Tanto entusiasmo è effettivamente giustificato dagli incassi delle scorse settimane. “Il 2010 è cominciato bene con Avatar ma quest'anno sta andando ancora meglio con Che bella giornata”, conferma Paolo Ferrari, presidente dell’Anica. “Siamo arrivati al punto di rottura che si è registrato anni fa con la fiction televisiva: il pubblico premia il prodotto italiano", approfondisce Tozzi. “Bisogna continuare a investire nella commedia e sulla seconda gamba del cinema italiano, cioè il cinema d’autore”.

Il problema del cinema d'autore restano però quei 46 milioni di euro del FUS - Fondo Unico per lo Spettacolo destinati al cinema che sono circa la metà dell’anno scorso. E l'incerto rinnovo del tax credit, che - hanno sottolineato Ferrari e Tozzi - è stato molto importante per l’incremento degli investimenti privati.

Gli investimenti privati nel 2010 sono effettivamente aumentati rispetto all’anno precedente, da 258 milioni a 277 (+7,3 per cento), mentre hanno continuato a ridursi gli investimenti pubblici in produzione (35,4 milioni contro i 38 milioni del 2009 e addirittura i 70,9 milioni del 2008), per un totale di 312,2 milioni di euro. L’investimento medio per i film al 100 per cento italiani rimane stabile rispetto al 2009, (2,2 milioni di euro).

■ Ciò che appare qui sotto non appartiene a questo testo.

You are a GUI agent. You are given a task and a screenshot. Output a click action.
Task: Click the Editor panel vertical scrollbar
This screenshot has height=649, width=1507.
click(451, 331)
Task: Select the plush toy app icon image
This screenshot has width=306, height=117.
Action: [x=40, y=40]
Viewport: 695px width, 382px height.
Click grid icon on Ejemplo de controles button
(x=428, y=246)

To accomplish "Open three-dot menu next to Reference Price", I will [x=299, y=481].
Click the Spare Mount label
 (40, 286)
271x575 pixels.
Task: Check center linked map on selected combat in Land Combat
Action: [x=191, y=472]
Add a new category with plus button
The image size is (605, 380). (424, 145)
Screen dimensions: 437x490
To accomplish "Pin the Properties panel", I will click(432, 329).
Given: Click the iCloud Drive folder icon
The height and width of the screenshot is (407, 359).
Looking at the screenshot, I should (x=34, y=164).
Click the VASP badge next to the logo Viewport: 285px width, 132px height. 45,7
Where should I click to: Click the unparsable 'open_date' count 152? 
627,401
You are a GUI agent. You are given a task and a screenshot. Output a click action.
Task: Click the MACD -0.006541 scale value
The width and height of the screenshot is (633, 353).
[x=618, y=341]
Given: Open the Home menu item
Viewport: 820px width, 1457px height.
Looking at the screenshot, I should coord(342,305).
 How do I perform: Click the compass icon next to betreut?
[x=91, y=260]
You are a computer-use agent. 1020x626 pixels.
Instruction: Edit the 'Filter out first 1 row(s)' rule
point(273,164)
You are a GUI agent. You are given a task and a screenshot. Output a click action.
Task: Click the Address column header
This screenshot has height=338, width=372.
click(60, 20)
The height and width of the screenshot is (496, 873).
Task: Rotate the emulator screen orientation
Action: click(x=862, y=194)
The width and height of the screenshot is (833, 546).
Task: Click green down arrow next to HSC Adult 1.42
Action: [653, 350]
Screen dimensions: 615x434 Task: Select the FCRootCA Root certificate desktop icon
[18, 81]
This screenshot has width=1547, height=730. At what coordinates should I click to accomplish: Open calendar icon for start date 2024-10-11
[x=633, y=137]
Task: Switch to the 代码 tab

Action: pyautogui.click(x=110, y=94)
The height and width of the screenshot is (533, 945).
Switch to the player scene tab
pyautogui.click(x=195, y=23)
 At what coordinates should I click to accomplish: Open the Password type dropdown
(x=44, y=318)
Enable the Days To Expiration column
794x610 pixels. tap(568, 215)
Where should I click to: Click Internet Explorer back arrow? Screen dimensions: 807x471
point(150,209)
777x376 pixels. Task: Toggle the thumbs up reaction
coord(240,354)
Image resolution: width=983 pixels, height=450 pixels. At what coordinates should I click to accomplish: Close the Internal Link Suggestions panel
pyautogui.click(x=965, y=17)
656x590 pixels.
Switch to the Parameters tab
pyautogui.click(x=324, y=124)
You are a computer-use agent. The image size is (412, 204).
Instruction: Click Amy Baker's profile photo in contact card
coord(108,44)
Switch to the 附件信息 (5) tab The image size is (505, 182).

Dopo il calo del 2009, nel 2010 il numero di film prodotti è salito a 141 titoli (comprese le coproduzioni ), rispetto ai 131 del 2009 (154 nel 2008). È aumentato il numero di film di produzione al 100% italiana (114 contro i 97 del 2009), mentre le coproduzioni sono in flessione (27 rispetto alle 34 dell’anno precedente), un fattore che potrebbe incidere sulla circolazione oltre frontiera.